_DOCUMENT SEGMENT_

ESPE2021 ePoster Category 2 Growth hormone and IGFs (31 abstracts)
Justus Liebig University, Centre of Child and Adolescent Medicine, Division of Pediatric Endocrinology and Diabetology, Gieβen, Germany
Background: Classical salt wasting congenital adrenal hyperplasia (CAH) due to 21-hydroxylase deficiency (21OHD) is a rare disorder, as is isolated growth hormone (GH) deficiency Type II (IGHD II) due to mutation of the growth hormone gene GH1. Here we describe the unusual case of a girl with concurrent 21OHD and IGHD II and its complex diagnostic work up. A 15.3-year-old girl presented with classical salt wasting CAH due to 21OHD and short stature (height 148.3cm, -2.8 SDS). The diagnosis of CAH had been made in early childhood by hormonal and genetic analyses. Regarding CAH, drug therapy consisted of hydrocortisone and fludrocortisone. Unusual for a patient with CAH, her bone age was delayed by 3 years. There was familial short stature (fathers height 158.6 cm, (-3,2 SDS), mothers height 164.4 cm (-0,57 SDS), parental target height 155cm (-2,03 SDS)). IGF-1 level was low (84µg/l, SDS -3.39) while IGFBP-3 was normal (2.95mg/l, -0.54 SDS). A GH stimulation test using arginine test showed an inconspicuous result (GH increase to max. 12,6 ng/ml), so that biochemically the diagnosis of isolated GH deficiency could not be made. Further genetic examinations followed. Abnormalities in the SHOX gene could be excluded, so that a further investigation was carried out by means of next generation sequencing gene panel. A heterozygous variant c.235T>G p.(Cys79Gly) in exon 3 of the GH1 gene was detected which had not been described before. This mutation interrupts the disulfide bridge at position 53 of the mature GH peptide which is important for the correct tertiary structure. After additional genetic analysis of both parents, the same heterozygous variant of the GH1 gene was detected in the father and thus a paternally inherited, autosomal dominant form of IGHD type II was diagnosed.
Conclusion: The combination of CAH and IGHD II has not yet been described. We present a new mutation of GH 1 and speculate that the GH exon 3 mutation c.235T>G of our patient leads to the formation of partially bioinactive GH, as has been described for the mutation Exon 3, c.236G>C by Besson et al. It is important to note, that a normal GH stimulation test does not rule out growth hormone deficiency in any case!

_SUPPLIED DATA_

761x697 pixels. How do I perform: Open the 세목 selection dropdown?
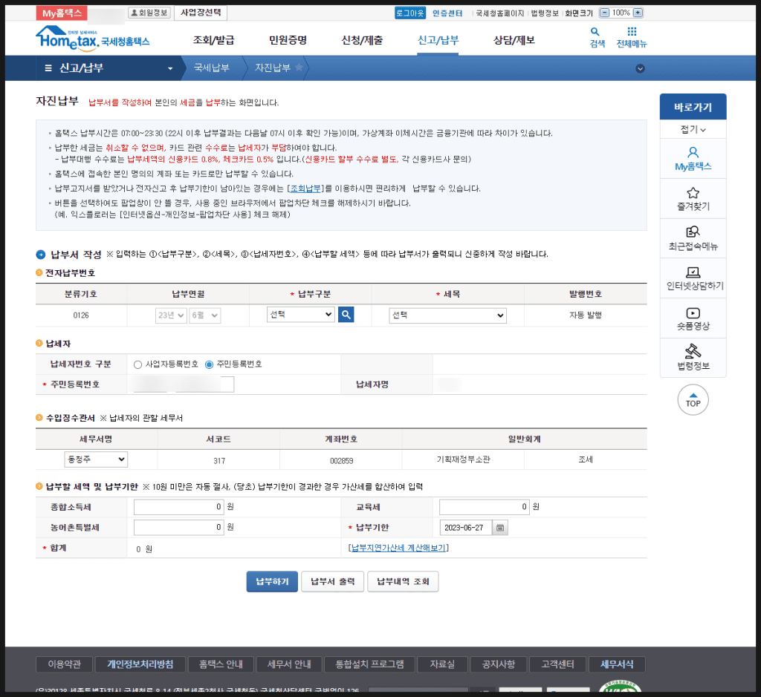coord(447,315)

* * *

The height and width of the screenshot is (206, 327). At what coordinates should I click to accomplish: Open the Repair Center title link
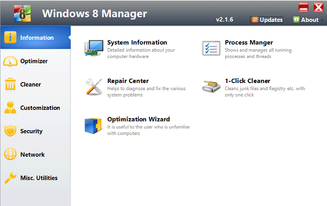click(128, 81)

_TASK DESCRIPTION_
Rewrite the case report abstract from "Conclusion: The combination" to "in any case!", substituting "hypothesize" for "speculate".

_SOLUTION TO THE PROBLEM_
Conclusion: The combination of CAH and IGHD II has not yet been described. We present a new mutation of GH 1 and hypothesize that the GH exon 3 mutation c.235T>G of our patient leads to the formation of partially bioinactive GH, as has been described for the mutation Exon 3, c.236G>C by Besson et al. It is important to note, that a normal GH stimulation test does not rule out growth hormone deficiency in any case!